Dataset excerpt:
+++++
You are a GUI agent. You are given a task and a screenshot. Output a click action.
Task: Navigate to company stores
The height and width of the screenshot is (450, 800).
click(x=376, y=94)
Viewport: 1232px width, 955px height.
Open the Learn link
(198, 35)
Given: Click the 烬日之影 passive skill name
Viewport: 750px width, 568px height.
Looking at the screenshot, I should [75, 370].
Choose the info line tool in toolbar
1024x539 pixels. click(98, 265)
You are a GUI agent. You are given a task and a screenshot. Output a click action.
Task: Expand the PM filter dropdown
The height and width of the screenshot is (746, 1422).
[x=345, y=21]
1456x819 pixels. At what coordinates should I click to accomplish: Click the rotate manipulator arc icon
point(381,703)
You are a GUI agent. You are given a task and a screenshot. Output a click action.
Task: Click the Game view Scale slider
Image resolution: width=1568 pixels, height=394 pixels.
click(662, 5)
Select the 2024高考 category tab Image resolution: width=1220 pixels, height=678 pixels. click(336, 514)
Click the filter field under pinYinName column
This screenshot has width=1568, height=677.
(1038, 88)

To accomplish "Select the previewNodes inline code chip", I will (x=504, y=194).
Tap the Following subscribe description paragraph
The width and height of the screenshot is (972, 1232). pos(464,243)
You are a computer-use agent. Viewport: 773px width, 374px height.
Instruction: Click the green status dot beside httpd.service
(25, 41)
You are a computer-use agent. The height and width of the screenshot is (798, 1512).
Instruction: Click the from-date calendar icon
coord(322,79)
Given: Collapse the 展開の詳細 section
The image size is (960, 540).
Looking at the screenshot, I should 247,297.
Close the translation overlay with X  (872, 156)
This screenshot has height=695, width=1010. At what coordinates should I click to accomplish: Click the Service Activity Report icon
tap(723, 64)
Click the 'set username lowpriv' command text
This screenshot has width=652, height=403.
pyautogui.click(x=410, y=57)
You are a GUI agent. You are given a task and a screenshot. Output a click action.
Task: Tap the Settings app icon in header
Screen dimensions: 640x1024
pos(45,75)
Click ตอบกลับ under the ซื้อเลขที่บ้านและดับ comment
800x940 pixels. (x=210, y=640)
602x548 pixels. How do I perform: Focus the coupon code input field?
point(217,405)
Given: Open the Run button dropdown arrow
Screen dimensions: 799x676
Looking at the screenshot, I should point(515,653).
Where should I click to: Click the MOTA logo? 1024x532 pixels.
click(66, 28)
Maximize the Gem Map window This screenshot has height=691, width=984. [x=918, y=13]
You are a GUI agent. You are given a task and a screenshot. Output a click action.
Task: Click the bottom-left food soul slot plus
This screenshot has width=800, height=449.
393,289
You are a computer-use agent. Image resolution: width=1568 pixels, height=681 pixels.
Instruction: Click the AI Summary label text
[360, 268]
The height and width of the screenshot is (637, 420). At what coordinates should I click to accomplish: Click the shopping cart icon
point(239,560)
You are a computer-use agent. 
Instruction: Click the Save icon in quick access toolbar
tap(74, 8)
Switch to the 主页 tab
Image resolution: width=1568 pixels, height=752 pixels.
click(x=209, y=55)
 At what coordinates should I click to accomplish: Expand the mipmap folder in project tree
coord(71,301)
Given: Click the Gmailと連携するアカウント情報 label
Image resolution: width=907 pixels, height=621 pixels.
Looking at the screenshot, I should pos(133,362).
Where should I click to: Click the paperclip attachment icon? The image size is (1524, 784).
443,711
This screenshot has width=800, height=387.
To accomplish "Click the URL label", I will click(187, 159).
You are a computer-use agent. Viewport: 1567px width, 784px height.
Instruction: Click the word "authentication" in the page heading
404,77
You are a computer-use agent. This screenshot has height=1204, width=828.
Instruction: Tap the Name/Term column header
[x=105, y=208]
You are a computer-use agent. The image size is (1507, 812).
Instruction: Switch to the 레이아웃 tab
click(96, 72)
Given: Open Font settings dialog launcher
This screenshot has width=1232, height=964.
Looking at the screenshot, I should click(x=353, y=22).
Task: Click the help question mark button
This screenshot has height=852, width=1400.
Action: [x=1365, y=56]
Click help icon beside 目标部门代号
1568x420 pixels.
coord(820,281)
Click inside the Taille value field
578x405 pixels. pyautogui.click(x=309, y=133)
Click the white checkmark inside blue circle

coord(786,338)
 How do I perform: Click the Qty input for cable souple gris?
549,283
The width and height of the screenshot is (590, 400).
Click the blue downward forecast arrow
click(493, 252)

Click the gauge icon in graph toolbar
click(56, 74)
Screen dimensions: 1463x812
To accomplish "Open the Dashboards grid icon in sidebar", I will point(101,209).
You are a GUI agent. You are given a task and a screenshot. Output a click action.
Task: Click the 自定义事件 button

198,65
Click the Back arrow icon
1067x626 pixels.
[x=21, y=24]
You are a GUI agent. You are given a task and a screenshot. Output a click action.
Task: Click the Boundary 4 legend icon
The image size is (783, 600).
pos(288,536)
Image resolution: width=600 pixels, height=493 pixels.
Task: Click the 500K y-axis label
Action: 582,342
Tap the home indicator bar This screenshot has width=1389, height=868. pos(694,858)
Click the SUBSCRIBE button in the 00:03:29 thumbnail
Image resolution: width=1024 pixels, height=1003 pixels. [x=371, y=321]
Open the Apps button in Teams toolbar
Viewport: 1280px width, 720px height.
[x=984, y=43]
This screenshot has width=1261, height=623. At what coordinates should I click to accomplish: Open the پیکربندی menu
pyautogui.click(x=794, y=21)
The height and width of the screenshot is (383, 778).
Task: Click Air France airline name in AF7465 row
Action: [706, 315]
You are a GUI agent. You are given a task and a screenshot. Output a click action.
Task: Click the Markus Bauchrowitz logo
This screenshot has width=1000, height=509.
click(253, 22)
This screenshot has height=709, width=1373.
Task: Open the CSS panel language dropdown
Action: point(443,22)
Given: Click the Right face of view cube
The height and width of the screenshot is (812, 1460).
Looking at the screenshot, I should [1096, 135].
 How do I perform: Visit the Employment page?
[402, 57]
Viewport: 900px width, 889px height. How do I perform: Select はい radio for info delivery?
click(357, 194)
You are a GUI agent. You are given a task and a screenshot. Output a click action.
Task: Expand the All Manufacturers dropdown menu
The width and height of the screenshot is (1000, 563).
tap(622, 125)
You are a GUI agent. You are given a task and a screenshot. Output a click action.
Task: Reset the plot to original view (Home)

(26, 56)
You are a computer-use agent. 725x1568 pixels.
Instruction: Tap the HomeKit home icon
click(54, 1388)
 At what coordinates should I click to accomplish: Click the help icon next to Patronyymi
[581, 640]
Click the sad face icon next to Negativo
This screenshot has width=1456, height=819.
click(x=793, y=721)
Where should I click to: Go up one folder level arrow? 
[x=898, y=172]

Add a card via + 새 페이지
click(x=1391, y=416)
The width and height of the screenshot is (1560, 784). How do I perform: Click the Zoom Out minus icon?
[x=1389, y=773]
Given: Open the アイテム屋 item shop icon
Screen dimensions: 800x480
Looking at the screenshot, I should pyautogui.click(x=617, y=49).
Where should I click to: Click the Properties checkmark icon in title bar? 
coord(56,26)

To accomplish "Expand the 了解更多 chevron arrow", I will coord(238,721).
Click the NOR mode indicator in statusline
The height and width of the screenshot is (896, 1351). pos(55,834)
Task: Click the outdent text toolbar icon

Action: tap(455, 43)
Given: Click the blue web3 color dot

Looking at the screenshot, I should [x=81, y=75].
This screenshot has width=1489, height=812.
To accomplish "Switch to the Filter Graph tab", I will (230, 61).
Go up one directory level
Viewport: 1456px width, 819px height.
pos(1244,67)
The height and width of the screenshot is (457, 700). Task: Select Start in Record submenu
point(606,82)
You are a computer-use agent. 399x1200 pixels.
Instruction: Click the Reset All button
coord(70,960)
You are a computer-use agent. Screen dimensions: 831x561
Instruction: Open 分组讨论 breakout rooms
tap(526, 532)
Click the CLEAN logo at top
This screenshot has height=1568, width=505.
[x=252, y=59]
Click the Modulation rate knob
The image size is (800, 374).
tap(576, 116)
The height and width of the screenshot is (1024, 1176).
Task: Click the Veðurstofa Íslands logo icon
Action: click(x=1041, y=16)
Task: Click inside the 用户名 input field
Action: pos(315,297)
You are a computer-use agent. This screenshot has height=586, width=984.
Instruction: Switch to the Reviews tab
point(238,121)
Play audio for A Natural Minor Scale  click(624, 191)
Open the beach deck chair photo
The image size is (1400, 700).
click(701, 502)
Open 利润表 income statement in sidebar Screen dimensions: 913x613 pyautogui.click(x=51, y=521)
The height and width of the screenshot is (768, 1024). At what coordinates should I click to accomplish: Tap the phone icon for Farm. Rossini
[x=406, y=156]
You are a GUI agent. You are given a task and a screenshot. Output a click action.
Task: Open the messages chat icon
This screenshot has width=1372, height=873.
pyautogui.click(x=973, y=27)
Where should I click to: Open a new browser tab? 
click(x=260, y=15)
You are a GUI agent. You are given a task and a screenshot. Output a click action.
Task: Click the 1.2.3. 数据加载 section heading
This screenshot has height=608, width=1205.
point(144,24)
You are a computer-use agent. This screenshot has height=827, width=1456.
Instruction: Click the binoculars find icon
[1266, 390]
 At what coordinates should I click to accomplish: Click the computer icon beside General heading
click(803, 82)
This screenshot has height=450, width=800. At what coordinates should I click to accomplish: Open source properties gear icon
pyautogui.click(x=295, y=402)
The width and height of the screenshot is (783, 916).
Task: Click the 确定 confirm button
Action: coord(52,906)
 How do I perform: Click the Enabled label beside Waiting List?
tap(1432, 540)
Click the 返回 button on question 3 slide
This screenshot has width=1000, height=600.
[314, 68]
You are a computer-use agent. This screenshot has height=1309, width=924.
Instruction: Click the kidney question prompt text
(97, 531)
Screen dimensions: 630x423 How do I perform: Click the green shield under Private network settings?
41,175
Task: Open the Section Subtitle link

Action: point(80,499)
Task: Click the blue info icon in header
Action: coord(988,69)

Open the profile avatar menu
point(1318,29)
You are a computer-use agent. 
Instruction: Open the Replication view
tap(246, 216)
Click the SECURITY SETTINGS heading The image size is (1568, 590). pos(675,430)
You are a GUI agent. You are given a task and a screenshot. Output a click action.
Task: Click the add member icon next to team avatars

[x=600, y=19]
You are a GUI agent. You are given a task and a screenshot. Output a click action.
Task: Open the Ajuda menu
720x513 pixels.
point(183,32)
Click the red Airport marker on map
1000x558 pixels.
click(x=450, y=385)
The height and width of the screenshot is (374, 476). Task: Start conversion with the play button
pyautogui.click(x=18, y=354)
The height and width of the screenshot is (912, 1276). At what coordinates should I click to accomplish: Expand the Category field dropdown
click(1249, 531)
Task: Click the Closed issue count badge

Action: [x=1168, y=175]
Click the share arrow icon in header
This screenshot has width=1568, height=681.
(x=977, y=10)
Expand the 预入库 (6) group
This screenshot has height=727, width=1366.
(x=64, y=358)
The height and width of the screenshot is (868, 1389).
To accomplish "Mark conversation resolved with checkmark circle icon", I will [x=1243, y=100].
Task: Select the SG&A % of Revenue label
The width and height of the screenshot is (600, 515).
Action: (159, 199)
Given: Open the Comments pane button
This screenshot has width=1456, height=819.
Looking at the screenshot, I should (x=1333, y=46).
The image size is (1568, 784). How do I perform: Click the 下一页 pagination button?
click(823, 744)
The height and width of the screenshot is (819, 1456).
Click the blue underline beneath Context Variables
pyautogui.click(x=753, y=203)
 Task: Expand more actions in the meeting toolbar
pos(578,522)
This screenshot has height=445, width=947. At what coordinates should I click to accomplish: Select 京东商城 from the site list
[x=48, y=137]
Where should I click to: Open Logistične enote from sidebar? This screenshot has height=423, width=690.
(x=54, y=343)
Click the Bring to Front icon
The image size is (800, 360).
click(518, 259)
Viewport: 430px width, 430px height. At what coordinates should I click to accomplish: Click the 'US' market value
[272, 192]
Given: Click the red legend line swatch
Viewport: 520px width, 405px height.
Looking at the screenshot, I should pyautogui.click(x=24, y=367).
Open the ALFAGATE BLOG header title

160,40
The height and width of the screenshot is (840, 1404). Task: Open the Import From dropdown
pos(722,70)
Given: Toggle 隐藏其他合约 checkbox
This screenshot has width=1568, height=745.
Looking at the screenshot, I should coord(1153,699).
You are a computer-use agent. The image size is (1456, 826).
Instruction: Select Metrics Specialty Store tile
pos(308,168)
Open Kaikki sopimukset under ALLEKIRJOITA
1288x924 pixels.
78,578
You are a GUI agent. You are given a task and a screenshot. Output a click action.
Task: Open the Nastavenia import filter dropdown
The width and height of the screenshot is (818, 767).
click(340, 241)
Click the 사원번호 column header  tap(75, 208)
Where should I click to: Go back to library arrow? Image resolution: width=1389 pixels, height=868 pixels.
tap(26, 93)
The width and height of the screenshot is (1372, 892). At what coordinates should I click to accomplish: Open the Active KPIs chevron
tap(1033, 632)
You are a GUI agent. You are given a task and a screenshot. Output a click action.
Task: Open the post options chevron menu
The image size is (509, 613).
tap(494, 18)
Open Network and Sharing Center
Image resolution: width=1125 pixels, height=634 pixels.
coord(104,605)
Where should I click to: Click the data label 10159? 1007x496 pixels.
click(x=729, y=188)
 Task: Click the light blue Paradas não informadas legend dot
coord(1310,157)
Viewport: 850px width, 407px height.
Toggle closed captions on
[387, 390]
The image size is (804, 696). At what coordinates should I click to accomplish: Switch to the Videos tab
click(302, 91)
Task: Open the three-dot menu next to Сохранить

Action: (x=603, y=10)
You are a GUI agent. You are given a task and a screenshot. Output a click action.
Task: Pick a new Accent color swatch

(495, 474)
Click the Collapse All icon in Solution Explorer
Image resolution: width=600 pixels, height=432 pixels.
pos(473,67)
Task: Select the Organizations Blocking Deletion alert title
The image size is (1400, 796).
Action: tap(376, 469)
+++++
§ To do: Reproduce, without any changes, the stretch of the listing from the line containing "Task: Select the Organizations" through the end of the listing.

§ Solution:
Task: Select the Organizations Blocking Deletion alert title
The image size is (1400, 796).
Action: tap(376, 469)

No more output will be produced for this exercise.